Since its introduction, the M44 design has been updated several times to solve problems such as caking in the cyanide capsules and malfunctioning ejectors. One effort between 1977 and 1979 resulted in a completely new, slightly larger cyanide ejector called the M50. A field evaluation in 1982 showed that the older Poteet-designed M44 actually performed better, and the M50 was phased out. In 1984, the M44 ejector body and capsule holder were redesigned when it became necessary to replace the dies that had been used since 1967 to cast those metal parts. That model is still produced, with some adjustments.

In 2023, the Biden administration banned the use of the M-44 on BLM land. In May 2026, the Trump administration re-introduced the M-44.

==Use against canines==
The M44 is in frequent use by the USDA Wildlife Services in their programs to eliminate coyotes. For example, in 2016, out of the 76,963 coyotes that Wildlife Services killed, the M44 was used to kill 12,511 of them (16%). State agencies in South Dakota, Montana, Wyoming, New Mexico and Texas also use the device.

More recently, M44 devices have begun to be used in Australia to control foxes and wild dogs. There they are loaded with sodium fluoroacetate (also known as 1080 poison) or PAPP (4'-aminopropiophenone) instead of sodium cyanide, and are called 'Canid Pest Ejectors'. The NSW National Parks and Wildlife Service carried out trials from 2005 to 2011, and in 2016 they were approved for general use.
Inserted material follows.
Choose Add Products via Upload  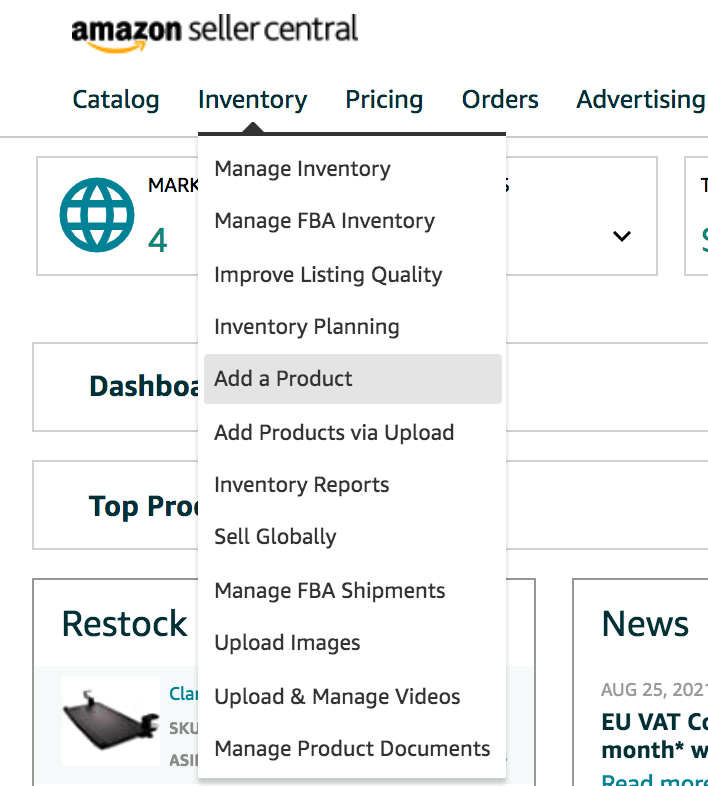(x=334, y=433)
The mechanical devices and lure heads are sold freely, but because the toxin capsules contain a regulated poison they require the purchaser to have a state permit.

==Criticism==
Use of the M44 device has been criticized by animal welfare and environmental groups because there are many unintended victims including pets and endangered species, indicating a lack of selectivity, rather than the intended high specificity. In 2003, Dennis Slaugh of Vernal, Utah, was on public lands and mistook an M44 for a survey marker. When he pulled on it, the device shot sodium cyanide powder on his face and chest causing him to become violently ill. In February 2006, an M44 device killed a man's dog in Utah, as the dog and owner were walking through public land. The man was also affected by the cyanide in the device, and sought compensation from the US Department of Agriculture's Wildlife Service, along with the Utah Department of Food and Agriculture. In 2012 a family dog was killed in Texas. Between 2013 and 2016, M44 devices killed 22 pets and livestock animals. In 2017 a 14-year-old boy in Idaho was injured, and his dog killed, by an M44 placed less than 300 feet from his home. On April 11, 2017, a month after the boy in Idaho was injured, the US Department of Agriculture announced that it would be ending the use of the device in Idaho indefinitely.

In August 2017, WildEarth Guardians submitted a petition to the Environmental Protection Agency (EPA) requesting that it prohibit use of sodium cyanide devices. During the public comment period WildEarth Guardians and the Center for Biological Diversity organized a write-in campaign and the EPA received more than 20,000 letters from the public against the devices. In an interim decision in June 2019, the EPA decided to keep the M44 devices approved (noting that without them, producers of sheep, goats, and cattle would likely incur higher costs and/or more livestock loss), but added some restrictions on use near public roads or private land.